Currently, most of the work to track and address contamination falls to local governments, public universities, and regional bodies such as the Mekong River Commission, which focus primarily on monitoring heavy metal levels and educating at-risk communities about the dangers they face.
Warakorn Maneechuket, a researcher at Thailand’s Naresuan University, has confirmed that recent samples of water, fish, and sediment from Mekong tributaries contain dangerously high concentrations of mining-related heavy metals. Dissecting a catfish caught from the Kok River in her lab, she points to clear signs of toxic exposure: tumor-like growths, discolored scales, and abnormal eye pigmentation.
To expand monitoring and raise public awareness, Naresuan University researcher Tanapon Phenrat has helped develop a custom smartphone app that trains local fishers to identify and upload photos of suspicious, contaminated fish. The app builds a crowdsourced citizen science database that researchers hope will help quantify the full scale and spread of contamination across northern Thailand. “Each and every sample is very important,” Phenrat noted.
## The Global Demand Driving a Local Disaster
The unregulated mining boom flooding the Mekong with toxins is fueled by exponentially growing global demand for rare earth elements, materials that are foundational to nearly all modern technology. From smartphones and electric vehicle batteries to military hardware including F-35 fighter jets, submarines, missiles, and radar systems, rare earths are a critical input for both civilian and defense industries. While the elements themselves are geologically common, costly mining and complex refining processes have left global supply chains heavily concentrated, making new sources highly sought after.

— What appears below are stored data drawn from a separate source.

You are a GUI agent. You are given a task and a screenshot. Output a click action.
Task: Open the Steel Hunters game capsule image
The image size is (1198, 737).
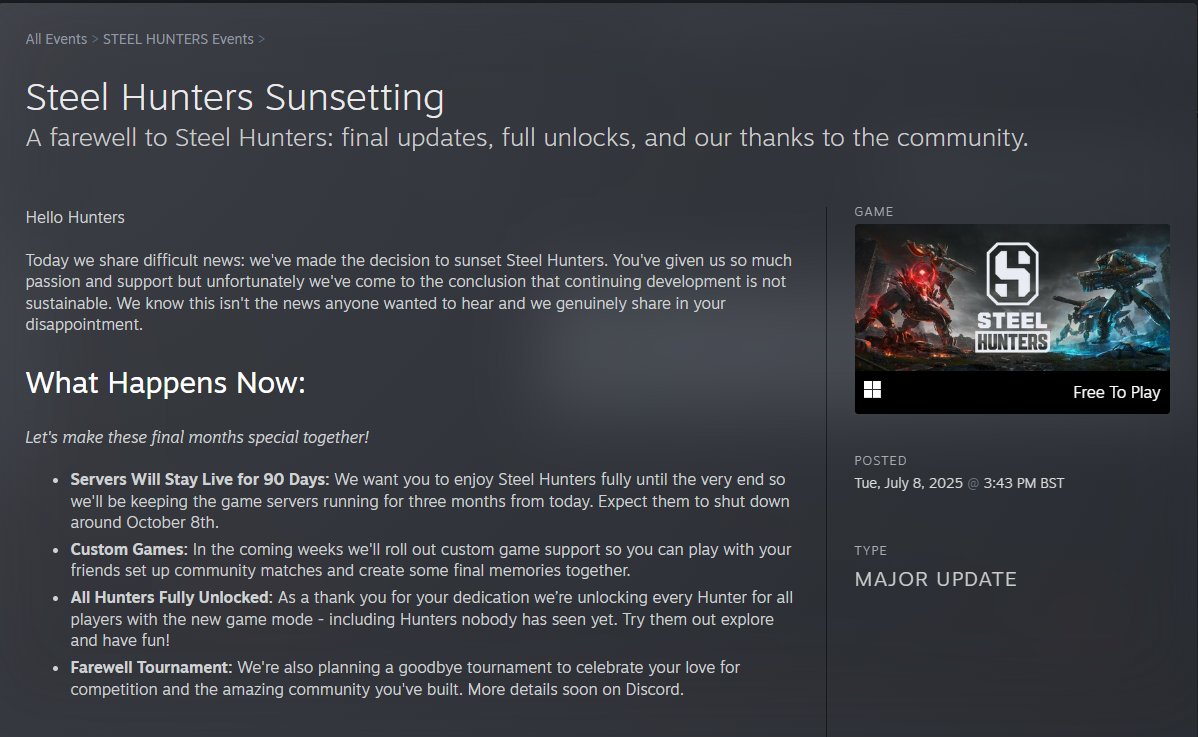pos(1012,298)
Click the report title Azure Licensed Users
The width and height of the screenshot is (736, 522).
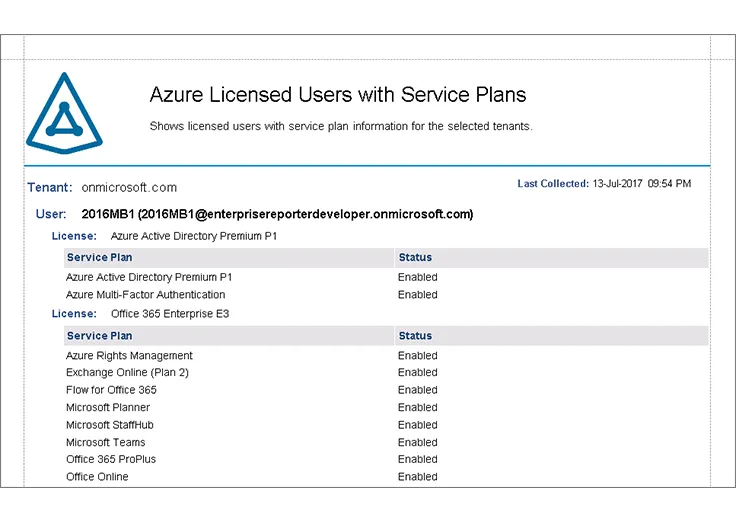(x=337, y=95)
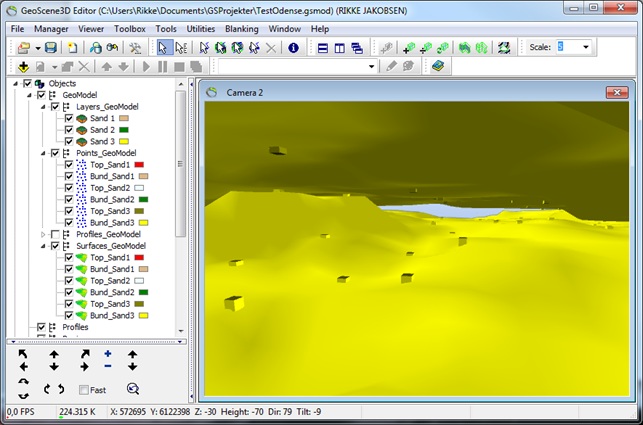Click the cascade windows icon

coord(357,48)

Researchers at the U.S.-based Stimson Center used satellite imagery analysis to identify nearly 800 unregulated and suspected rare earth mining sites along Mekong tributaries in Myanmar, Laos, and Cambodia. Regan Kwan, a Stimson Center researcher tracking the expansion, explained that Myanmar’s ongoing civil war has driven a geographic diversification of mining operations, with new sites popping up along 26 different river stretches across Laos. Most of Myanmar’s rare earth output is exported to China, with more than $4.2 billion in heavy rare earths shipped between 2017 and 2024, a majority of that trade occurring after the 2021 military takeover of Myanmar.

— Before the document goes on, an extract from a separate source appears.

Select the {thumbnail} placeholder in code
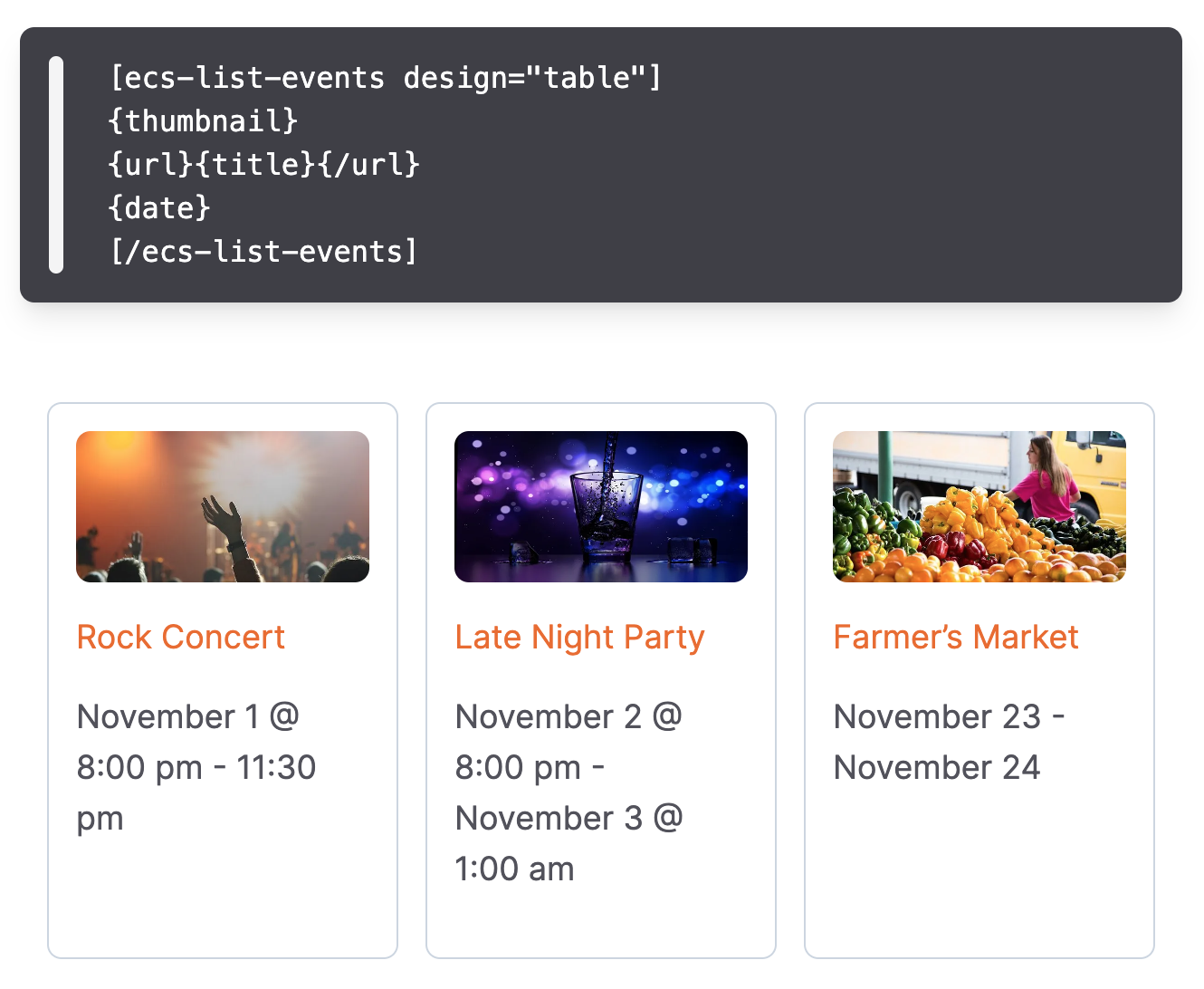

At the same time, the U.S. has prioritized securing new independent supplies of critical rare earth minerals for its own defense stockpiles, which have been drawn down by military commitments in the Middle East and support for Ukraine. This global competition for new sources has created a race to extract that has bypassed all environmental regulations and cross-border cooperation, leaving the Mekong to pay the price.
Brian Eyler, another Stimson Center expert on the Mekong, called the toxic runoff crisis one of the most devastating events to hit the river basin in modern history. Only 20th century conflicts including the Vietnam War and the Khmer Rouge genocide caused more widespread harm, Eyler noted, adding that mining contamination ranks a close second. He described the crisis as an “atomic bomb” for the Mekong basin, far more damaging than other well-documented threats such as large upstream dams—and it is still growing, with no signs of slowing down.